-- start PROVIDED DATA --

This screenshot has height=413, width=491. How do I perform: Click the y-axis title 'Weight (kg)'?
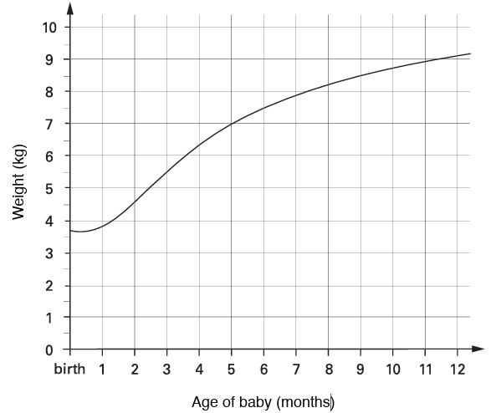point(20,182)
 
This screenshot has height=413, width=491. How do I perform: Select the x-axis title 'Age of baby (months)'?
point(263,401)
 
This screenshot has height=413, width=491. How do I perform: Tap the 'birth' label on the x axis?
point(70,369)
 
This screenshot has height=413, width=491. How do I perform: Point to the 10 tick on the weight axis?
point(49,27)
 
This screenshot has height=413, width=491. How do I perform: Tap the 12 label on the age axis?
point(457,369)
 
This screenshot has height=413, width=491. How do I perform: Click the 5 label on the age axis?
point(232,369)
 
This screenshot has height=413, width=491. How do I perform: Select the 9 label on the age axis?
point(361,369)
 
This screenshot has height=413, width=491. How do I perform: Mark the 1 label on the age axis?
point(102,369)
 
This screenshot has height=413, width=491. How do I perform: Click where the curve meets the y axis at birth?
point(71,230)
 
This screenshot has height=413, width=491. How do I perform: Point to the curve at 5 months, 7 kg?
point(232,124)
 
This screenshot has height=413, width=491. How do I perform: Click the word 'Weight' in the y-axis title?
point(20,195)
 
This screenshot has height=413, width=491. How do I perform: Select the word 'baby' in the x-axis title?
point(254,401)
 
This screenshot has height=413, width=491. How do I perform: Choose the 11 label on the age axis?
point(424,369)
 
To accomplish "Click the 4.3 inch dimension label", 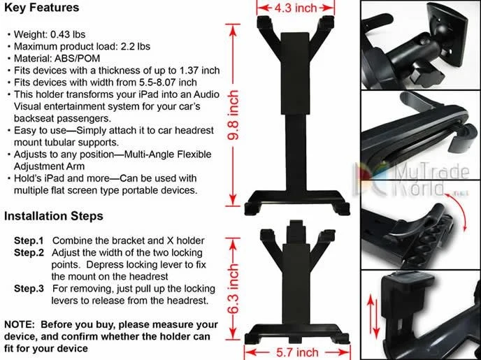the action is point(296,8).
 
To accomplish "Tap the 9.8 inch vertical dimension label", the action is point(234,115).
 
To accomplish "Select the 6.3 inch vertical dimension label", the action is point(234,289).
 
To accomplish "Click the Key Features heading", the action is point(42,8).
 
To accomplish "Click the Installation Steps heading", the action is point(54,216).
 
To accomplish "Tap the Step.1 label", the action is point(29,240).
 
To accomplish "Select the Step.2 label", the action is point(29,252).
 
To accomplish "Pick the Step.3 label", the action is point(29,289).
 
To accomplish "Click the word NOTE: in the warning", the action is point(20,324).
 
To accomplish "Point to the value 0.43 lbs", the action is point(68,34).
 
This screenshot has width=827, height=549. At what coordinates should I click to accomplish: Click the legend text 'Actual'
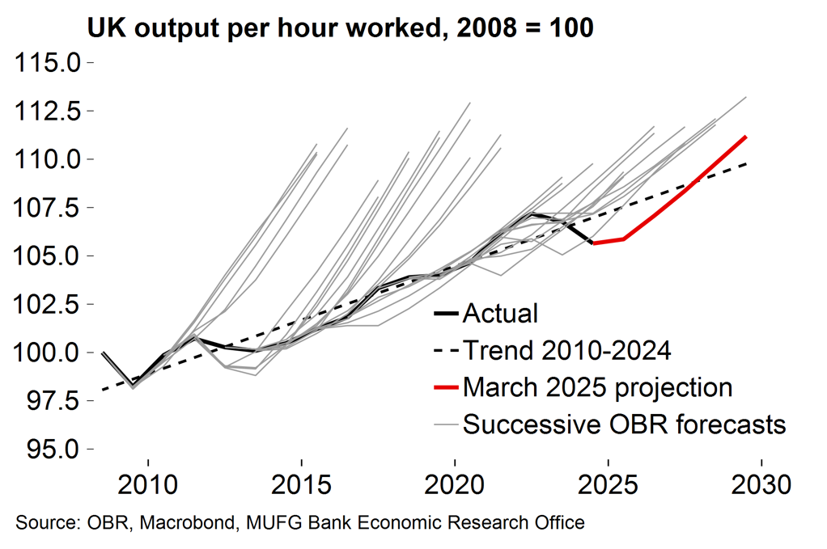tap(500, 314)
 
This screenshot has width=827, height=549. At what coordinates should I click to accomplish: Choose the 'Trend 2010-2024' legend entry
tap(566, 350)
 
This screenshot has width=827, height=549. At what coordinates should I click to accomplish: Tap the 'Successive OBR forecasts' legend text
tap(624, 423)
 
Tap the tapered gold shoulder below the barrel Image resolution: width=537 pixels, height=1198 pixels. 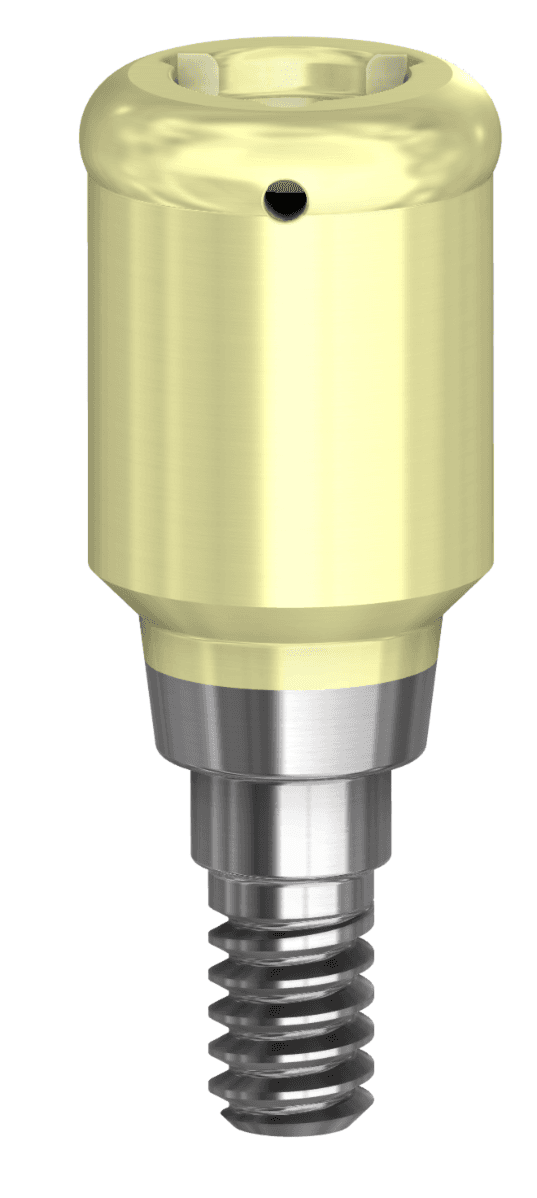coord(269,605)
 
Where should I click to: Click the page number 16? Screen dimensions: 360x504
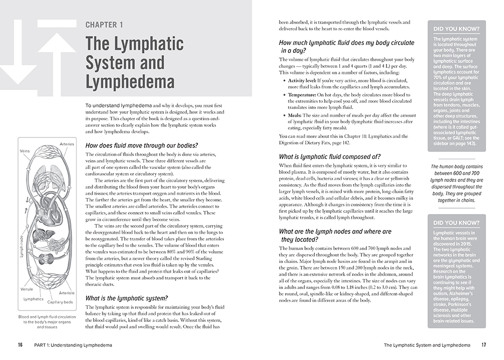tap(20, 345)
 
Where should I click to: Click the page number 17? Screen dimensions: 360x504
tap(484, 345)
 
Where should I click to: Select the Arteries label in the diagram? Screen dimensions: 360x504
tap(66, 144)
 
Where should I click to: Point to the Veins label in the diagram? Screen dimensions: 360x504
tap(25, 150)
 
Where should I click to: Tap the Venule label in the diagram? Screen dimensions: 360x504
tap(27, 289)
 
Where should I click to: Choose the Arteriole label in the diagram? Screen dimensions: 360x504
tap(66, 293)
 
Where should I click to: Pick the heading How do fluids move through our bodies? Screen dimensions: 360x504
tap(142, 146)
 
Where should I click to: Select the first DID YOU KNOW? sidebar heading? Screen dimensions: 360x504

-- end PROVIDED DATA --

EXERCISE PROMPT |
Copy everything in the listing from the line containing "12 label on the age axis?" down to the line containing "point(232,369)", including both of those lines, without changing anything.

ANSWER IN FULL |
This screenshot has height=413, width=491. How do I perform: Tap the 12 label on the age axis?
point(457,369)
 
This screenshot has height=413, width=491. How do I perform: Click the 5 label on the age axis?
point(232,369)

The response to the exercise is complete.